激情のままに放たれた裏拳。それをマトモに食らったジュディスが吹っ飛んでいく。完全に油断していたらしく、防御が間に合わなかったようだ。それを見たレヴィアが「うわ、顔に入った。可哀そー」とちょっぴり引いている。
(……ちょっと待って。私、あれと戦うの?)
純花は顔を青くした。
恐らく今のジュディスは自分と同じ。魔力を使ってはいるが、強化を行っていない状態。つまりあれを食らえば彼女と同じ結末になる。

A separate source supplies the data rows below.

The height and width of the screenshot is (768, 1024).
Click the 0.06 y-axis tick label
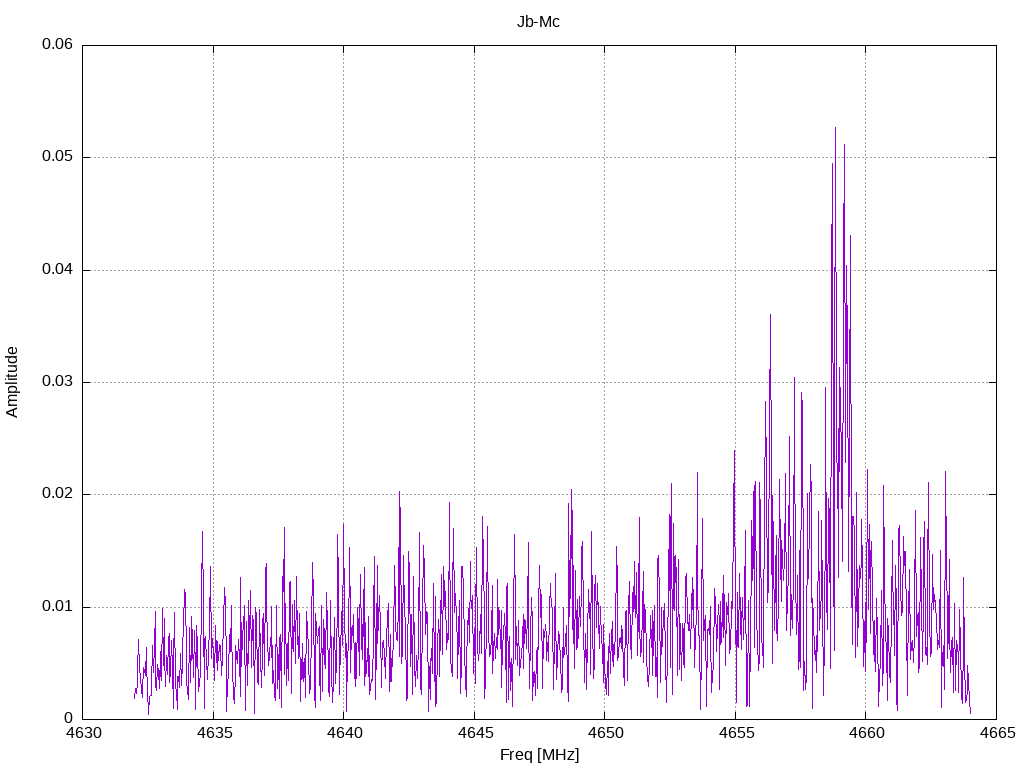(57, 44)
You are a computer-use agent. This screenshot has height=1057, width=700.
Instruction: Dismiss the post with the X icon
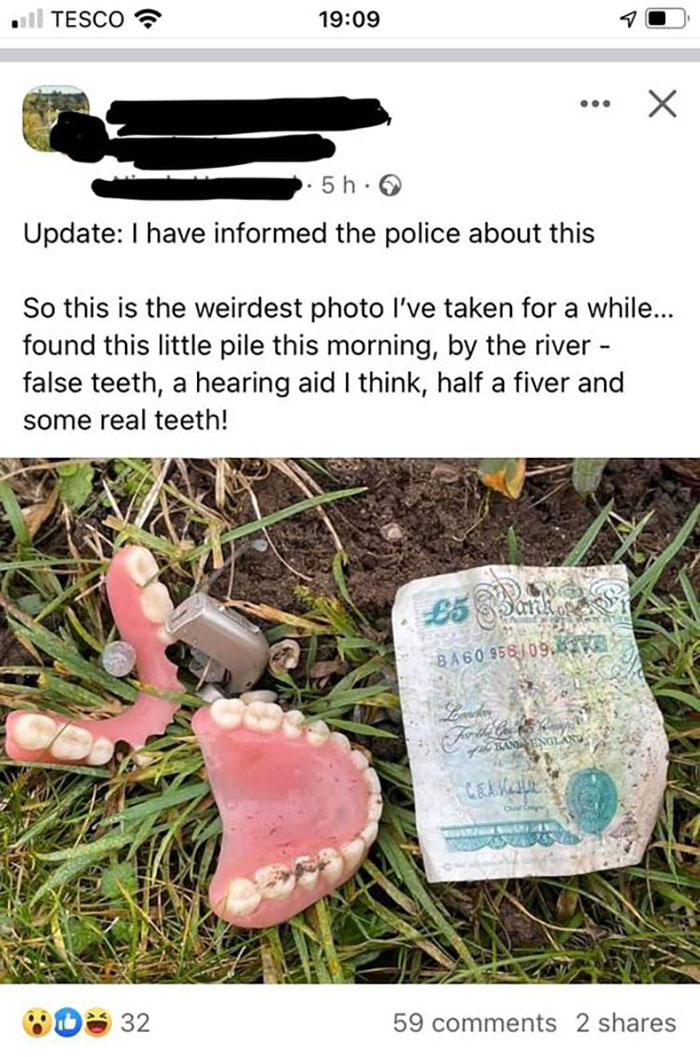coord(662,104)
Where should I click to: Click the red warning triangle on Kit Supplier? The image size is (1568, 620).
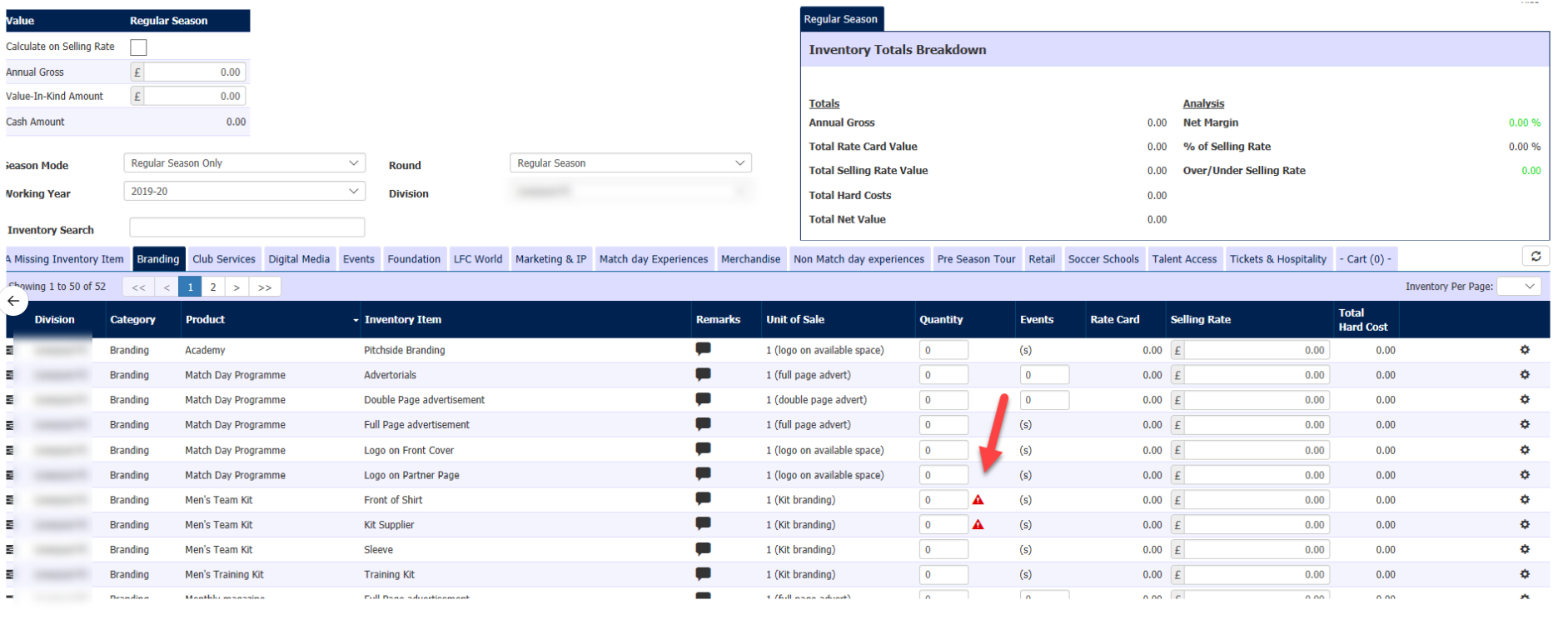[x=978, y=525]
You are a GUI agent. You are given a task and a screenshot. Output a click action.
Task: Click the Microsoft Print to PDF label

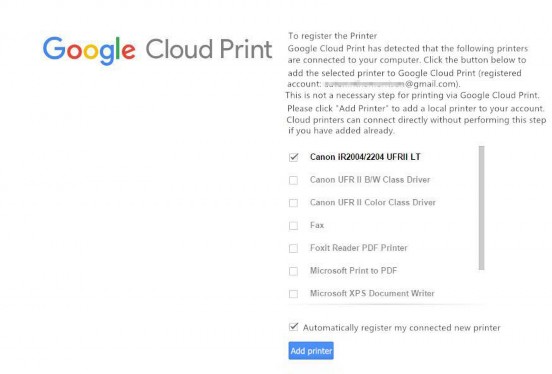click(353, 271)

無意識に助けを求めてしまい、きょろきょろと周囲を見回す。
ジュディスは気絶。他の騎士は恐怖の表情。元凶は「がんばれー」と能天気に応援している。ダメだ。全員あてにならない。
「ちょ、ダメだって! 勝美ちゃん落ち着いて……!」
焦った様子の彩人が走ってくる。
……情けないが彼に頼るしかない。確か、彩人と勝美はそれなりに親しかったはず。彼ならばどうにか――
「はいストップ。邪魔しないで下さいまし」
「ちょ、離してください!」
どうにか出来ると思ったところでレヴィアが彩人を後ろからホールド。こちらへ来るのを邪魔をしている。彩人はもがついて逃れようとするも……
「ん? アナタ、どっかで見たことありますわね」
「はい? 僕は貴方なんて……」
「まあどうでもいいか。それよりあまり暴れないで下さいまし。わたくし非力なんですから。ほら、ふぅー」
「ひゃあん! み、耳に息をかけないで!」
……何やらイチャついている。それを見た百合華が「彩人君になにしてるの! 離れなさいよ!」と激怒しつつも二人を離れさせようと頑張る。ここだけ見れば三角関係のラブコメ状態であった。
「よそ見してんじゃねぇよ!」
勝美が突っ込んできた。莫大な魔力は身体能力に多大なブーストをかけているらしく、数メートルの距離を一瞬にして詰められる。
もう剣での攻撃は間に合わない。防御も不可能。
「くっ!」
寸前でサイドステップし、相手の拳を何とか回避。しかし、次に待っていたのは鋭い回し蹴りだった。
「っ!」
見えてはいたものの反応できず、左腕付近に痛烈な痛みが走る。衝撃で吹っ飛ばされ転倒。
(ぐっ……! やばい。腕が折れるかも……!)
あまりの威力に腕がジンジンする。しかし倒れている訳にはいかない。腕の痛みを我慢し、純花はすぐさま立ち上がろうと――
「クソが! 寝てんじゃねぇ!」
「がはっ!」
腹に蹴りを入れられた。内臓の空気が無理矢理押し出され、血反吐と共に口から出る。
今までの勝美からは考えられない行動だ。いくらイジメのような真似をしていた彼女とて、倒れた相手に追い打ちするような事はしてこなかった。スポーツマン、あるいは格闘家としての矜持があるのだろう。
が、今の彼女にそれを守ろうとする気は微塵も見えない。それほどに激怒しているらしい。
意識が朦朧とする。
立てない。これほどのダメージを負ったのだ。立てるはずがない。